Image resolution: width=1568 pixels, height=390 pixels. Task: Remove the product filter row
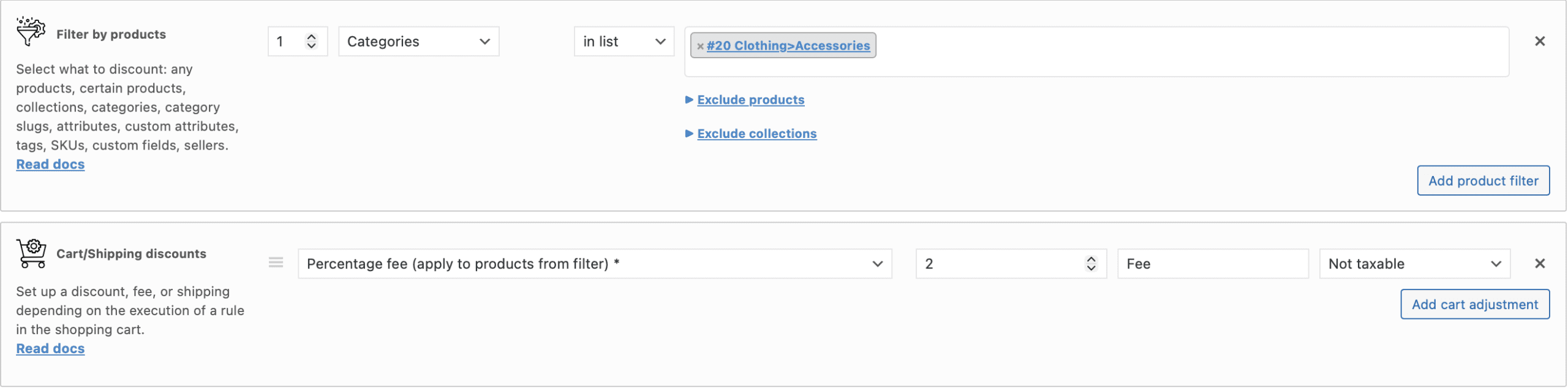pyautogui.click(x=1539, y=41)
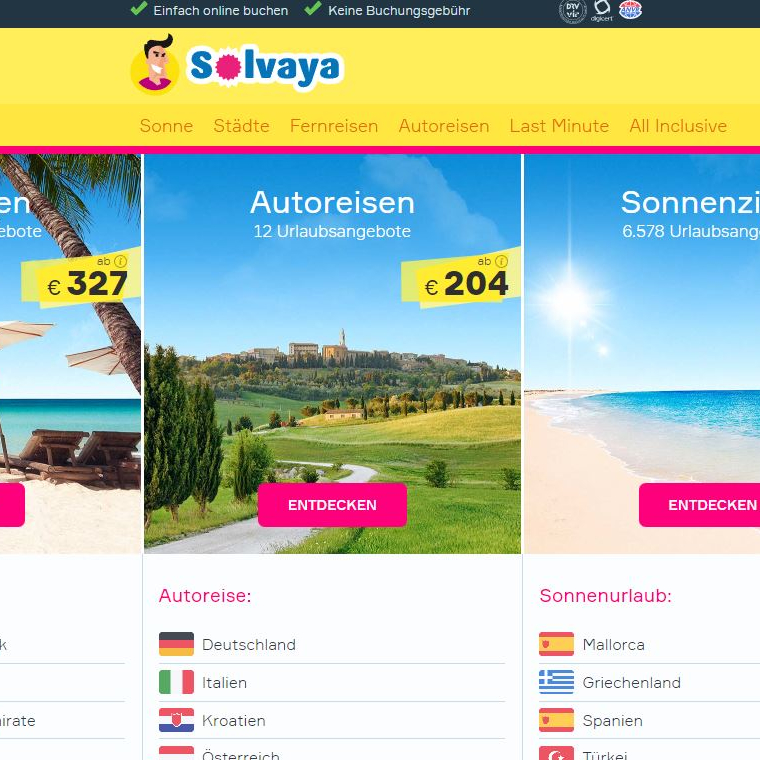This screenshot has height=760, width=760.
Task: Select the Last Minute menu item
Action: (559, 126)
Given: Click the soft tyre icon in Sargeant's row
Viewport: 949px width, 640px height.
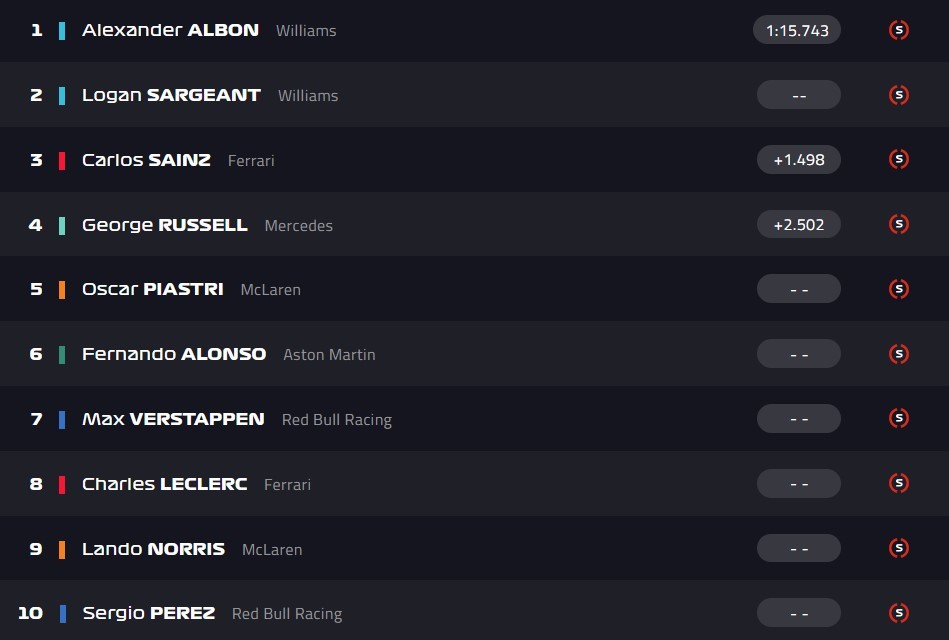Looking at the screenshot, I should [898, 95].
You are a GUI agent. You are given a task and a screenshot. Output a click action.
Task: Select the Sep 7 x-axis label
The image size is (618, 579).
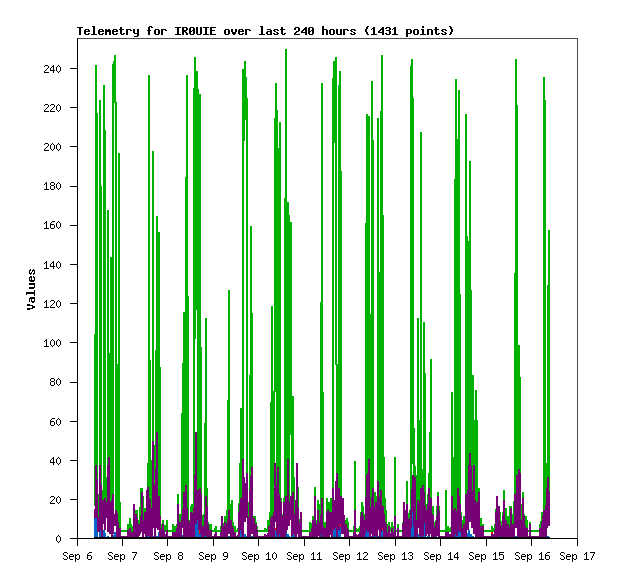coord(123,556)
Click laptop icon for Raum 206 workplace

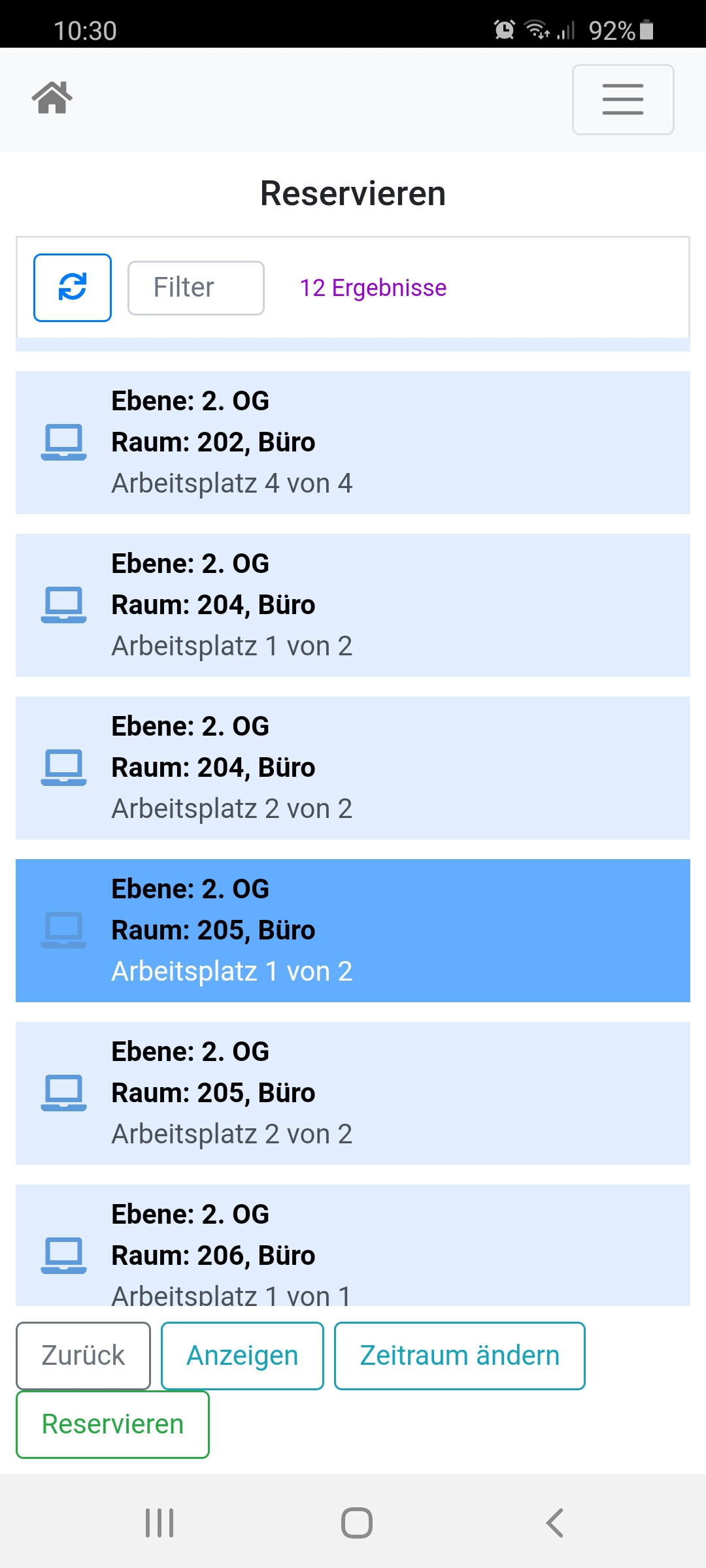coord(63,1256)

Brief >>
Omit the pictures; set down each record exactly.

Answer to this exercise >>
Image resolution: width=1568 pixels, height=390 pixels. Task: Remove the product filter row
pyautogui.click(x=1539, y=41)
This screenshot has height=760, width=760.
Task: Select the Last Minute menu item
Action: (559, 126)
Given: Click the soft tyre icon in Sargeant's row
Viewport: 949px width, 640px height.
Looking at the screenshot, I should [898, 95].
You are a GUI agent. You are given a task and a screenshot. Output a click action.
Task: Select the Sep 7 x-axis label
The image size is (618, 579).
coord(123,556)
Click laptop icon for Raum 206 workplace

coord(63,1256)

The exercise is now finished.